Le 8 septembre, quand il prit possession de la présidence du pouvoir exécutif, le tribun assagi répéta en les fortifiant les mêmes déclarations. « Je vous le dis franchement, s’écria-t-il, vous livrez la démocratie à son plus mortel ennemi, à cette démagogie qui conspire éternellement dans l’ombre, qui n’a que des appétits et point d’idées, et, obéissant à des instincts pervers, enseigne au peuple la vengeance quand il ne doit vouloir que la justice, — à cette démagogie enfin qui répand dans l’air la terreur sociale et prête aux césars ses épaules pour les hisser au pouvoir.

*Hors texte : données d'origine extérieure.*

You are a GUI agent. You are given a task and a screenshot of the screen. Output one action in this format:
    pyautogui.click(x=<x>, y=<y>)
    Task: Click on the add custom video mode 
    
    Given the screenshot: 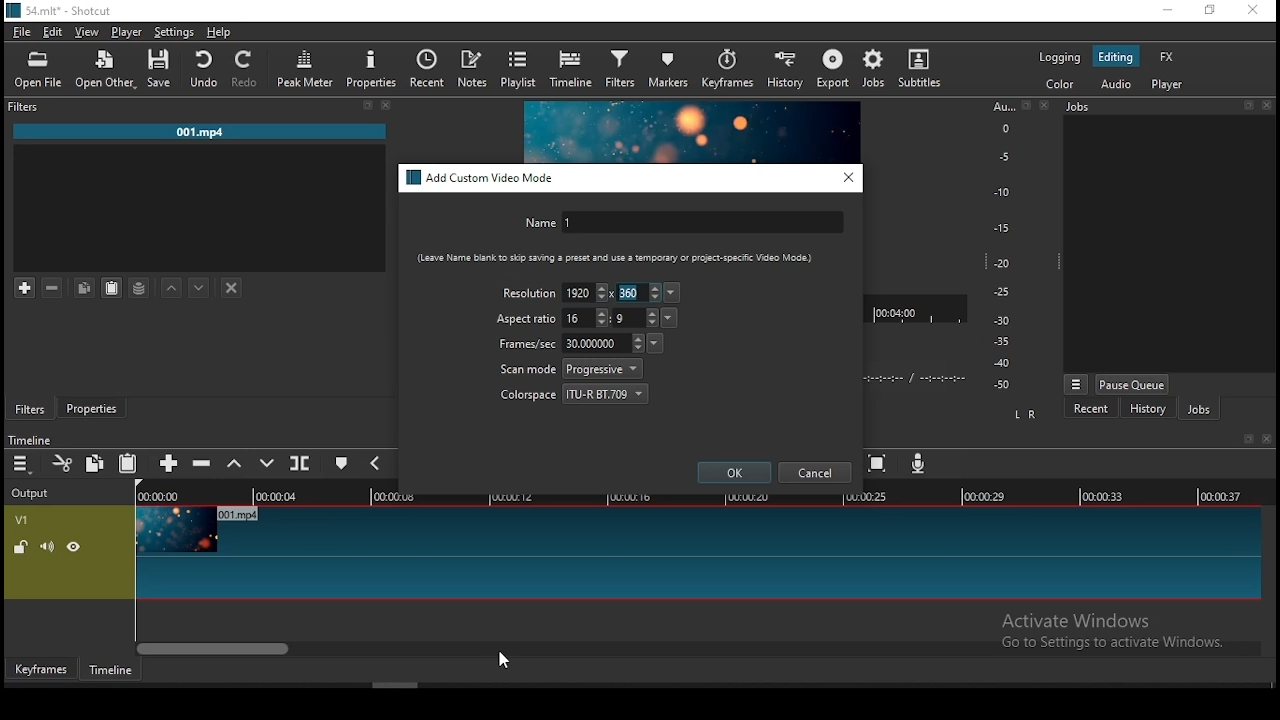 What is the action you would take?
    pyautogui.click(x=482, y=178)
    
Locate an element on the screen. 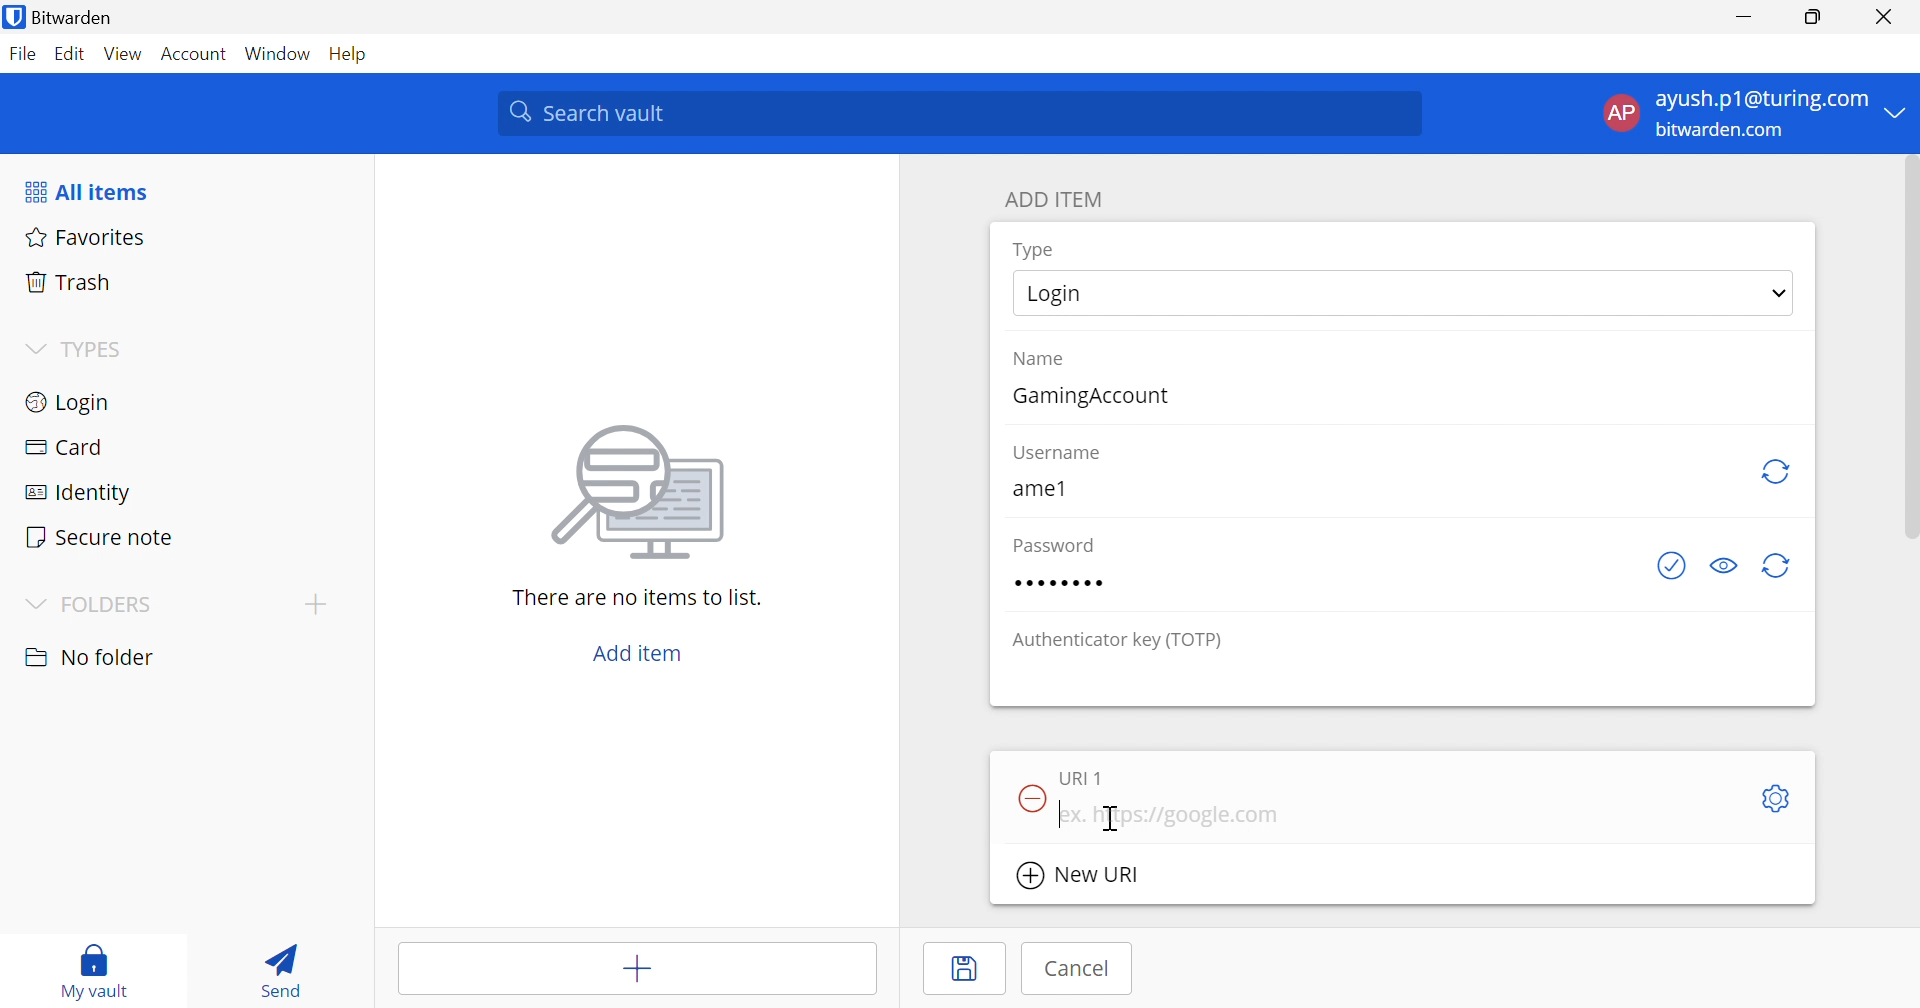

Voilà ce que nous réprouvons de toutes nos forces, voilà ce que nous combattrons avec toute la vigueur de notre caractère et toute l’énergie de notre autorité… Oui, nous tenons à prouver que la vraie démocratie n’est pas seulement la liberté, qu’elle est aussi l’ordre et la justice, qu’elle n’est pas seulement le droit, qu’elle est l’autorité. Telle est notre ambition ; nous aspirons à convertir le parti républicain en un parti de gouvernement. »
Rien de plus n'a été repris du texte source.